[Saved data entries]

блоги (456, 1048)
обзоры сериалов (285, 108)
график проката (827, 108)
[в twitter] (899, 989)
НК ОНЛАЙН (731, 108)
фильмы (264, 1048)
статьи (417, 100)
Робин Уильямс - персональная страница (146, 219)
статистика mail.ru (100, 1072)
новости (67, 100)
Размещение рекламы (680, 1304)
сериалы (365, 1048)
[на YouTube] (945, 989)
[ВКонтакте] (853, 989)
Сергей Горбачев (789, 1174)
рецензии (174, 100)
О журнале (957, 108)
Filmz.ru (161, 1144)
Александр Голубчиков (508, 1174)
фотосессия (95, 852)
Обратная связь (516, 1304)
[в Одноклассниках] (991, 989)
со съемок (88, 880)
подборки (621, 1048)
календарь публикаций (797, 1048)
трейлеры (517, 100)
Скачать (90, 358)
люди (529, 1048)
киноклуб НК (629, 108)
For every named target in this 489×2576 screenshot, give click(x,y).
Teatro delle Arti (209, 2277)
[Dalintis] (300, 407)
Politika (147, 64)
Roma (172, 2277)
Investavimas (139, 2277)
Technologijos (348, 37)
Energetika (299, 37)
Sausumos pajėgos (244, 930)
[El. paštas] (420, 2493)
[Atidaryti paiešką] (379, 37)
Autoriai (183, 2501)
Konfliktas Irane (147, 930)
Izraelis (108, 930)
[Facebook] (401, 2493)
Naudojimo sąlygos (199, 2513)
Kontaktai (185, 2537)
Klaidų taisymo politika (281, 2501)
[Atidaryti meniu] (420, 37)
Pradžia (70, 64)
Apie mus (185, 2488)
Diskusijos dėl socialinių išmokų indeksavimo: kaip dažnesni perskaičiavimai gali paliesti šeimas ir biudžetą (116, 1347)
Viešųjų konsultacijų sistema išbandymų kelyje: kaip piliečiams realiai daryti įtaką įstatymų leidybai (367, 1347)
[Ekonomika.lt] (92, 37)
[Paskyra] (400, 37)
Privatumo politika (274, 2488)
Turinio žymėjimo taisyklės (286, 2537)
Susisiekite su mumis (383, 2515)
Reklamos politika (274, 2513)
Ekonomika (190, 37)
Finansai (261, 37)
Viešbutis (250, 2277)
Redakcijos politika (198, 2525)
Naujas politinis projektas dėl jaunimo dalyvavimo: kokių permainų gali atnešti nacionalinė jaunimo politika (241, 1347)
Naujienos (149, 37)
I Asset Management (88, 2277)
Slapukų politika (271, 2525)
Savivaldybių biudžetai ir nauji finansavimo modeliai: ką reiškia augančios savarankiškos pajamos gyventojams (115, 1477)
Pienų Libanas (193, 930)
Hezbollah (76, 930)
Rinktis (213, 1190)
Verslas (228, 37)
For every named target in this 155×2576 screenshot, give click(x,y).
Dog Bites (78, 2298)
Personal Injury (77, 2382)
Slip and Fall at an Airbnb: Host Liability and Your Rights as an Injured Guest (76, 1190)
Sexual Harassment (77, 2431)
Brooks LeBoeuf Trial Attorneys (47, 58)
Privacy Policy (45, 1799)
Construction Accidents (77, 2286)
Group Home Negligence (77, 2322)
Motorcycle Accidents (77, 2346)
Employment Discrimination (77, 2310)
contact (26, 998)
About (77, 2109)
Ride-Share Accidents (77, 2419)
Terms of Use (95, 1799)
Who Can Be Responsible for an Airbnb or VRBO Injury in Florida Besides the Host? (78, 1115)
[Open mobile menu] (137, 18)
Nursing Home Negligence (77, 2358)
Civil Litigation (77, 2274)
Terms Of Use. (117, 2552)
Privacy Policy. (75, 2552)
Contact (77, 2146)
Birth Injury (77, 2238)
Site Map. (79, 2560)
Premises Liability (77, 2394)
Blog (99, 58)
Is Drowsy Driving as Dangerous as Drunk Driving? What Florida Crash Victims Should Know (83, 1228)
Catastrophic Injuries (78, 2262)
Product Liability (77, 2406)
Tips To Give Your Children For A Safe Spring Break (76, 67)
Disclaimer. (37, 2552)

### WHAT NEEDS TO BE DONE
Where the word "Injury" occurs in a line of the records, copy that line.

### RESPONSE
Personal Injury (77, 2382)
Who Can Be Responsible for an Airbnb or VRBO Injury in Florida Besides the Host? (78, 1115)
Birth Injury (77, 2238)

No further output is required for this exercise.